Longtemps oublié, quasi invisible et inédit en vidéo, le quatrième film de Nadine Trintignant Défense de savoir a enfin droit à son édition Blu-Ray grâce à l'initiative de la collection « Nos années 70 » de Studio Canal. L'occasion de (re)découvrir un thriller politique bien ancré dans son époque et porté par un casting de qualité.
« Le monde entier est une scène, hommes et femmes, tous, n'y sont que des acteurs, chacun fait ses entrées, chacun fait ses sorties, et notre vie durant, nous jouons plusieurs rôles. » C'est par cette citation de William Shakespeare que s'ouvre Défense de savoir, première incursion de Nadine Marquand Trintignant dans le genre du thriller. Et à l'image de la dernière séquence, une conférence de presse spectaculaire, le film interroge en effet le spectateur sur les notions de vérité, de duplicité voire de manipulation, venant notamment du monde politique.
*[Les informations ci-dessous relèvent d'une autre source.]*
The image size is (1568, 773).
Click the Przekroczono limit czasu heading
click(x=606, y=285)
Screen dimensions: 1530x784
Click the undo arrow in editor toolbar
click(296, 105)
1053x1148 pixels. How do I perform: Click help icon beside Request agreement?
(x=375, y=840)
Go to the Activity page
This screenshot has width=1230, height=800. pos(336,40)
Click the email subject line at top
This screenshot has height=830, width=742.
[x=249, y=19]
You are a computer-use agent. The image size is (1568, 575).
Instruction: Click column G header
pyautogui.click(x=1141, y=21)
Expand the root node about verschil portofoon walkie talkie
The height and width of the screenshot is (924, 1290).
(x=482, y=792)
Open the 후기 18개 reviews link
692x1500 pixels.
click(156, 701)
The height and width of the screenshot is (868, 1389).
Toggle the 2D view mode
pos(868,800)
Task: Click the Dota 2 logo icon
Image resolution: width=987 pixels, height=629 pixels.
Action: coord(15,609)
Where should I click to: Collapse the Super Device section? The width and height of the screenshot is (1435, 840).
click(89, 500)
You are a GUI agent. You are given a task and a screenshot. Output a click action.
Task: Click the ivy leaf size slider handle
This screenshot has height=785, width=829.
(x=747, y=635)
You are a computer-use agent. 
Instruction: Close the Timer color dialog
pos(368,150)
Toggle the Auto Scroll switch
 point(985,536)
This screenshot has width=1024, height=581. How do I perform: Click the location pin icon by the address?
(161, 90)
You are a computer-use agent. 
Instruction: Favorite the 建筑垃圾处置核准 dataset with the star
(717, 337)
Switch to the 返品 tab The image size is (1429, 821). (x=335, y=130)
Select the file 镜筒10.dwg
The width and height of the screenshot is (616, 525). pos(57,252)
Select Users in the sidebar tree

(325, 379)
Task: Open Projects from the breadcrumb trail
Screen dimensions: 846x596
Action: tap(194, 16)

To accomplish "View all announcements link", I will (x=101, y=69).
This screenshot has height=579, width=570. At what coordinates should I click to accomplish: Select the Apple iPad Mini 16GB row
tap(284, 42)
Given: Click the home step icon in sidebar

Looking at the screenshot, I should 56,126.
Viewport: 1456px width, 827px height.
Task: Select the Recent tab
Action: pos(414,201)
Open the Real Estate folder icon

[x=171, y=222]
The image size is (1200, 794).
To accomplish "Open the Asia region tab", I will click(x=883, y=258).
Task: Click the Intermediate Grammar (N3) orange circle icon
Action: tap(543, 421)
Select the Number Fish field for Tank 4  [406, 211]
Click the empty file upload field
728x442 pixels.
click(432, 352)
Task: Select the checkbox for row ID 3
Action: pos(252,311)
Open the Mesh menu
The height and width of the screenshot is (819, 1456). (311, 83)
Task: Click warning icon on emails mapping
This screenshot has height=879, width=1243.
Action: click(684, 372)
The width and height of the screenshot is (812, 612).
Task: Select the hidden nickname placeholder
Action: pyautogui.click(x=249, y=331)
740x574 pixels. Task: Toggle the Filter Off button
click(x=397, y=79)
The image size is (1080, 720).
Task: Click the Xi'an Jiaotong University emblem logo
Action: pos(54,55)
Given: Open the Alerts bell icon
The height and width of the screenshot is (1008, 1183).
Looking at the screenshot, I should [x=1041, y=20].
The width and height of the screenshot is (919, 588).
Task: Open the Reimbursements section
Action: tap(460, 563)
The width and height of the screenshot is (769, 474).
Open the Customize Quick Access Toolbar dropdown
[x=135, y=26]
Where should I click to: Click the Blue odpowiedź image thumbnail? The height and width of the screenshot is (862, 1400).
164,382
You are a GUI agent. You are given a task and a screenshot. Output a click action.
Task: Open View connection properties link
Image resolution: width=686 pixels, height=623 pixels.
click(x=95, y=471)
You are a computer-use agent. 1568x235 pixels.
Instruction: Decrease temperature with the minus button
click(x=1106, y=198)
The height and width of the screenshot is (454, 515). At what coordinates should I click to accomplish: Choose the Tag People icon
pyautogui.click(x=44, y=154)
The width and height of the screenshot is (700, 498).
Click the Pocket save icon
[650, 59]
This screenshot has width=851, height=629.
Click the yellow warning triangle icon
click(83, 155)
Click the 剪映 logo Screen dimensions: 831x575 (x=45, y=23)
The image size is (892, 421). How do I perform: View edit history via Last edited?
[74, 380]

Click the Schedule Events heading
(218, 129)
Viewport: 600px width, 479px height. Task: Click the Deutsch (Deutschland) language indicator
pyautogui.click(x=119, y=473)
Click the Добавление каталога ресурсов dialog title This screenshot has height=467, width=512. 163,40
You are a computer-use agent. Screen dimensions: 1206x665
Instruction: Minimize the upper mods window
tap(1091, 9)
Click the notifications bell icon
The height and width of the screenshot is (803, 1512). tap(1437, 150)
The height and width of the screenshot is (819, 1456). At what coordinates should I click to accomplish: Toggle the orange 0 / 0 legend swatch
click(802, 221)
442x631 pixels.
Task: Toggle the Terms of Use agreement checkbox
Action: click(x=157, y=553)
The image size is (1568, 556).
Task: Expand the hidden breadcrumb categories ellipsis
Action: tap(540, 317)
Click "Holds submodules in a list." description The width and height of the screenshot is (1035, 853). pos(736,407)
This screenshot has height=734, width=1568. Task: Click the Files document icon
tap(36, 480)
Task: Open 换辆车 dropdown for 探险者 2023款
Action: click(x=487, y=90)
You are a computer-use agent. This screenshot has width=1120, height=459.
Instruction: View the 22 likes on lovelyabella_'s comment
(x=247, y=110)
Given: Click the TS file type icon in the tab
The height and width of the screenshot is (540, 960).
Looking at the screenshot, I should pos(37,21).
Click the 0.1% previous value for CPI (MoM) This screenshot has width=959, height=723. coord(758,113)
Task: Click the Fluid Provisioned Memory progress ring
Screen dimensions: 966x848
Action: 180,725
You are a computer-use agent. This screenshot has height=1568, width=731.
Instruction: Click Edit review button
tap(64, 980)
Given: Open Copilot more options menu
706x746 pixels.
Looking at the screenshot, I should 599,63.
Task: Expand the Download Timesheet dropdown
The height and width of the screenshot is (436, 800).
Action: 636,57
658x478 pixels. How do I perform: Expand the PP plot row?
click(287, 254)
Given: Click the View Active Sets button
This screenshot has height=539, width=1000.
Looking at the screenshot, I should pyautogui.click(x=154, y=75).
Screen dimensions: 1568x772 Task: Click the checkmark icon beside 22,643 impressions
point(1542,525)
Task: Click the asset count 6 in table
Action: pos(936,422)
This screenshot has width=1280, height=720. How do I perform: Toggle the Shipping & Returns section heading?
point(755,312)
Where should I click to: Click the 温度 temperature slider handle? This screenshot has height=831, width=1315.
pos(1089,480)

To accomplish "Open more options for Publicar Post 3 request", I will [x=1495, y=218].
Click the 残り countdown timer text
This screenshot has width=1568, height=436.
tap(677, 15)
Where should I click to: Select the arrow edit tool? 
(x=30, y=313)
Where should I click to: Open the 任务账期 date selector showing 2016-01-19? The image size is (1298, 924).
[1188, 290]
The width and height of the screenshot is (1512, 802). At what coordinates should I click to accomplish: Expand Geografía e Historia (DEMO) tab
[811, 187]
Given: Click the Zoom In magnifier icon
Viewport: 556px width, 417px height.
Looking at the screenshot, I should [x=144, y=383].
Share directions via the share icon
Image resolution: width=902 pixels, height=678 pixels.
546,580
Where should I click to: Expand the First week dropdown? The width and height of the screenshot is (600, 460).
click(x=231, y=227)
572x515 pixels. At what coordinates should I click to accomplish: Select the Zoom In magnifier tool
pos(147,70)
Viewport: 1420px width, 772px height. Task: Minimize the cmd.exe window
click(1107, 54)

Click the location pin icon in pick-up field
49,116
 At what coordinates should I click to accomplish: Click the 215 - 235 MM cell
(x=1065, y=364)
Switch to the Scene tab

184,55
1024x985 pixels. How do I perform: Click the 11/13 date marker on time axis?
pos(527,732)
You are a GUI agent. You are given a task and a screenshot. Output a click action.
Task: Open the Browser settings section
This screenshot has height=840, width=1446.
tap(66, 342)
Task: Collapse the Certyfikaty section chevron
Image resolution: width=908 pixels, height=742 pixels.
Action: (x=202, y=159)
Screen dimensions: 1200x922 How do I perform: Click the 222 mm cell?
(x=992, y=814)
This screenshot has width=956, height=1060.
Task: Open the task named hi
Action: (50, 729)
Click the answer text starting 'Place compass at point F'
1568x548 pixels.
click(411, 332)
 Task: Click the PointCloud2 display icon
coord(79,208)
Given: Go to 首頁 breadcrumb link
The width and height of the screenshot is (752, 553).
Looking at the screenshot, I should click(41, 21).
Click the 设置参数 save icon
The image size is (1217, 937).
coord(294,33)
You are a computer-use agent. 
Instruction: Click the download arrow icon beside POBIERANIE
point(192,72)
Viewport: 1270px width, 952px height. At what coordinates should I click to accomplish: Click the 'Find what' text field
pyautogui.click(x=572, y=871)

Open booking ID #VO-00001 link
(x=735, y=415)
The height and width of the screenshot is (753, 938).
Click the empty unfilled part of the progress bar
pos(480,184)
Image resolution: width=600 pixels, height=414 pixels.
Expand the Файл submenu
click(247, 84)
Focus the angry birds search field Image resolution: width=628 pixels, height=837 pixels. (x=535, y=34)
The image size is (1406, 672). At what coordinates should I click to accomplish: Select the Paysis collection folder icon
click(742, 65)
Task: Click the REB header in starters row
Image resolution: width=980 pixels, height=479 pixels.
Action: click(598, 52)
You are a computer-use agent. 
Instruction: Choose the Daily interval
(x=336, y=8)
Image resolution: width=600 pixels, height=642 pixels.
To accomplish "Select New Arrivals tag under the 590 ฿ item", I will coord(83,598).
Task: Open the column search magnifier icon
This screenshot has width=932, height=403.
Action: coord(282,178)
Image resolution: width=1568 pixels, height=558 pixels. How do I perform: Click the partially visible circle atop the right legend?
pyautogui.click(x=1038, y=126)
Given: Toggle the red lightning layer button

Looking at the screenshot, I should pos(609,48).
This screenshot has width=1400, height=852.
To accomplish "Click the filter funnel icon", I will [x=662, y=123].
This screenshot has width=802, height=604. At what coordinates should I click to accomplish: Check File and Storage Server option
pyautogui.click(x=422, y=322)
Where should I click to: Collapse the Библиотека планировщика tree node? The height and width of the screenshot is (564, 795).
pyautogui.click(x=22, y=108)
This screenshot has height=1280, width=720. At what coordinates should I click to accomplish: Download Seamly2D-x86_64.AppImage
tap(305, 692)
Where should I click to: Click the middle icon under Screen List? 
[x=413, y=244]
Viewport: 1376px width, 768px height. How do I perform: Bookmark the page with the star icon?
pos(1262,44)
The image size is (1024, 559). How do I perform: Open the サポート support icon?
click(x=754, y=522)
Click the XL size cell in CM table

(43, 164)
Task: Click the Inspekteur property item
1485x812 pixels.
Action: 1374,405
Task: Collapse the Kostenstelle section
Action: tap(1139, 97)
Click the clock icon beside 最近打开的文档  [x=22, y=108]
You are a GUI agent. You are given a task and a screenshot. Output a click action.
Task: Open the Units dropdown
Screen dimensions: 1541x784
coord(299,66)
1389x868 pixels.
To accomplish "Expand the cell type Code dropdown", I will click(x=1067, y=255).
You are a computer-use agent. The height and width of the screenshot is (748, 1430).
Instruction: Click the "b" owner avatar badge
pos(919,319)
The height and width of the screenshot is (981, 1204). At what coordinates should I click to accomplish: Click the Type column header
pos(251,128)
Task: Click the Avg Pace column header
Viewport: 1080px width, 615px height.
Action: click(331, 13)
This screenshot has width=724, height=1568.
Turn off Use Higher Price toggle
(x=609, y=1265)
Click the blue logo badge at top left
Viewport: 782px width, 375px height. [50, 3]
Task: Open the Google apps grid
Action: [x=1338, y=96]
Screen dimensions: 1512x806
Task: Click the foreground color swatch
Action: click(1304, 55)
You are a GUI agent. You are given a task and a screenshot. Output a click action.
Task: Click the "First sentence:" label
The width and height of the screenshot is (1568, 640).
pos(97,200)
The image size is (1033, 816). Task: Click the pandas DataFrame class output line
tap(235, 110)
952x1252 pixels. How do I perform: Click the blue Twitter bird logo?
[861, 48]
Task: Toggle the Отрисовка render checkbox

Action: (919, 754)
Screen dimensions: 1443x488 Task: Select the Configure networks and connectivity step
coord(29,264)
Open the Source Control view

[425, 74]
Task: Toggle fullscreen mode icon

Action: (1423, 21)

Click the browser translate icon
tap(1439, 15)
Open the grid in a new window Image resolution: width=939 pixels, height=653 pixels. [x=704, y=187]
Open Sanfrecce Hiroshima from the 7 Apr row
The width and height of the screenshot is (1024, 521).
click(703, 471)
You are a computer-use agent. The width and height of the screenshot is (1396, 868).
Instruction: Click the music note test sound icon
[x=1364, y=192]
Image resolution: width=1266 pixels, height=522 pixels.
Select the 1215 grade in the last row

Dans le registre du film politique des années 1970, il est évident que ce long-métrage fait un peu pâle figure face aux autres œuvres francophones de l'époque signées Yves Boisset, Costa-Gavras ou Claude Chabrol par exemple. C'est d'ailleurs à ce dernier qu'on pensera particulièrement face à la description d'une bourgeoisie provinciale lâche et hypocrite, se croyant tout permis quitte à jouer avec la vérité.
Malgré un scénario intelligent signé Alain Corneau, futur mari de la réalisatrice, l'action est assez laborieuse et la mise en scène s'avère assez banale. Toutefois, on notera une construction réussie du film en flash-backs, nous dévoilant peu à peu les enjeux d'une sombre affaire mêlant meurtres et collage d'affiches électorales. Ainsi qu'une dernière partie de qualité dominée par le duel entre Trintignant et Bouquet, tous deux impériaux, lors d'une interview dantesque où l'art de la manipulation culmine à son sommet.
AFFAIRES DE FAMILLE
Pas toujours passionnant certes, Défense de savoir vaut tout de même le coup d'œil ne serait-ce que pour admirer les performances d'acteurs incontournables de cette décennie. Comme à son habitude, Charles Denner excelle en personnage fiévreux et parano, véritable détonateur d'une affaire qui ne laissera pas de marbre Michel Bouquet en patriarche souhaitant protéger sa famille... autant que sa carrière politique. Habitué à jouer les rôles d'homme de pouvoir cyniques, il retrouvera d'ailleurs Alain Corneau, pour le premier film de celui-ci l'année d'après avec France société anonyme.
Si le film se développe sur l'histoire de la famille du futur député Cristiani, il est aussi en lui-même une véritable réunion de la famille Marquand-Trintignant ! D'abord dévolu à Sami Frey, le personnage de l'avocat revient à un Jean-Louis Trintignant toujours aussi à l'aise pour interpréter un personnage singulier (il est commis d'office à plus de quarante ans), presque inquiétant. Il donne ici la réplique à sa propre fille Marie qui étonne déjà par sa maîtrise dans un second rôle central toutefois. Enfin, Serge Marquand, frère de Nadine, vient compléter ce casting familial au sein duquel on retrouve aussi les excellents Juliet Berto, Bernadette Lafont ou encore Claude Piéplu. Enfin, après avoir signé la B.O. d'Une journée bien remplie, premier film de Jean-Louis Trintignant, le compositeur italien Bruno Nicolai est aussi de la partie. Surtout connu pour ses collaborations avec Ennio Morricone en tant que chef d'orchestre, il délivre ici une belle composition entêtante et rythmée. Peut-être même un peu trop tant le propos et l'action du film semblent en-deça du lyrisme de la musique.
Sans être un incontournable des années 1970, Défense de savoir demeure un film intéressant, révélateur d'une certaine vision de l‘époque sur les élites et la politique notamment, qui méritait de sortir de l'oubli dans lequel il végétait.